Because the message is hexadecimal, it is necessary to perform a binary conversion first. The main idea is to convert the hexadecimal to a decimal (multiply precision first, then offset), and then the converted byte number corresponds to the description so as to achieve the purpose of parsing. “0 × FE” means exception and “0 × FF” means invalid two in consideration. A global var is defined to capture the global parsing type and pass it to the next parsing module. From the above reasoning, the algorithm structure is shown in Table 4.
Parsing process: (all the parsing is carried out according to the technical specification of electric vehicle remote service and management system part 3: communication protocol and data format). First, regardless of the vehicle status, the overall parsing (fun_01to06) is required: (start → command ID → response ID → unique identification code → data unit encryption method → data unit length). Idea: firstly, the number of bytes represented by each description is input, followed by binary conversion, using (self.ol) to display the original message in the form of columns, then (self.pj) to start parsing and display the parsing results in the form of columns (self.pl), and finally it continues to identify the remaining messages (self.next), find the first mark of the remaining messages (self.nextMark), and grab the command mark of the message to start the subsequent message parsing (self.mo). Next, the command mark bit is identified and parsed (fun_07), and the type of the whole message is parsed for subsequent parsing.
By constructing the main body, the message data to be detected are divided into the overall message structure and the type of the message (vehicle login, information reporting, vehicle logout, platform login, platform logout) is judged. Each module is detected and finally merged.
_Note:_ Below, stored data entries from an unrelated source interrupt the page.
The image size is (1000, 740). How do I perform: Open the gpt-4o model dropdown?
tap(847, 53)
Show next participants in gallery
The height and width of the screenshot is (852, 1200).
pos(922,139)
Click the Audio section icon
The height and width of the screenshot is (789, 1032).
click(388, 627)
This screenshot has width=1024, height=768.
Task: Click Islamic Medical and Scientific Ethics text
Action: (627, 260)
See Figure 7 for details.

4.2. Visual Analysis

Based on the above Section 4.1, the abstract hexadecimal original message is parsed into intuitive data such as voltage, current, mileage, SOC, and temperature. In order to further analyze the SOC-related factors that are crucial to the battery, we will visualize the parsed data to analyze the data of the lithium battery. Data visualization is scientific and technological research on the visual representation of data, which mainly uses graphical means to clearly and effectively convey and communicate information [24,25]. Here, the data visualization tool in Python is used to visualize the parsing [26].
Due to the rapid development of new energy vehicles, research on batteries is becoming more and more important. However, battery SOC is unable to be measured directly and can only be estimated by the parameters of the battery voltage, current and temperature, which are also affected by various uncertainties such as battery aging, environmental temperature changes and vehicle driving status, so accurate SOC estimation has become an urgent problem in the development of electric vehicles.

Data Preprocessing

Since the SOC predictions are to be made in Section 5, it is important to pre-process these metrics. The main characteristics included in the dataset are battery voltage, current, mileage, maximum temperature, and minimum temperature, which are organized as shown in Table 5. The collected data contain a total of 36 pointa and there are null values and redundant data not related to SOC. So, in order to accurately predict the battery SOC, a lot of data preprocessing is needed before the model prediction, where 80% of the work is carried out in the process of cleaning and preparing the data [27]. By using Pandas and Numpy tools to analyze the parsed battery data completely, we first filter the data for null values and outliers (combined with visual analysis) and then use the describe() function to calculate the number (count), mean, standard deviation (std), minimum (min), maximum (max), and median of battery data. Based on this, the battery data are segmented and analyzed as a whole to preliminarily understand the driving state and charging state of the car, so as to pave the way for subsequent visual analysis.
In the data cleaning stage, it is necessary to understand the missing values, duplicate values, and abnormal points in the data. The first is missing values, and there are three common data-missing situations: complete random missing, random missing, and non-random missing [28,29]. There are two types of missing values:
1.
Since the missing values account for less than 10% of the total data, they can be deleted directly.
2.
If the missing values account for a larger proportion of the total data, the missing data need to be filled in. The common ways of filling in are mean interpolation and regression replacement methods.
3.
Outliers are missing.
Through experiments in this paper, it is found that there are zero missing values in the data set used, and the number of abnormal values is very small. However, due to different criteria for determining outliers, there will be deviations in the identification of outliers. At the abstract level, exceptions are defined as patterns that do not conform to the expected normal behavior, so a simple exception detection method is to define an area that represents the normal behavior and declare any observations in the data that do not belong to the normal area as exceptions [30].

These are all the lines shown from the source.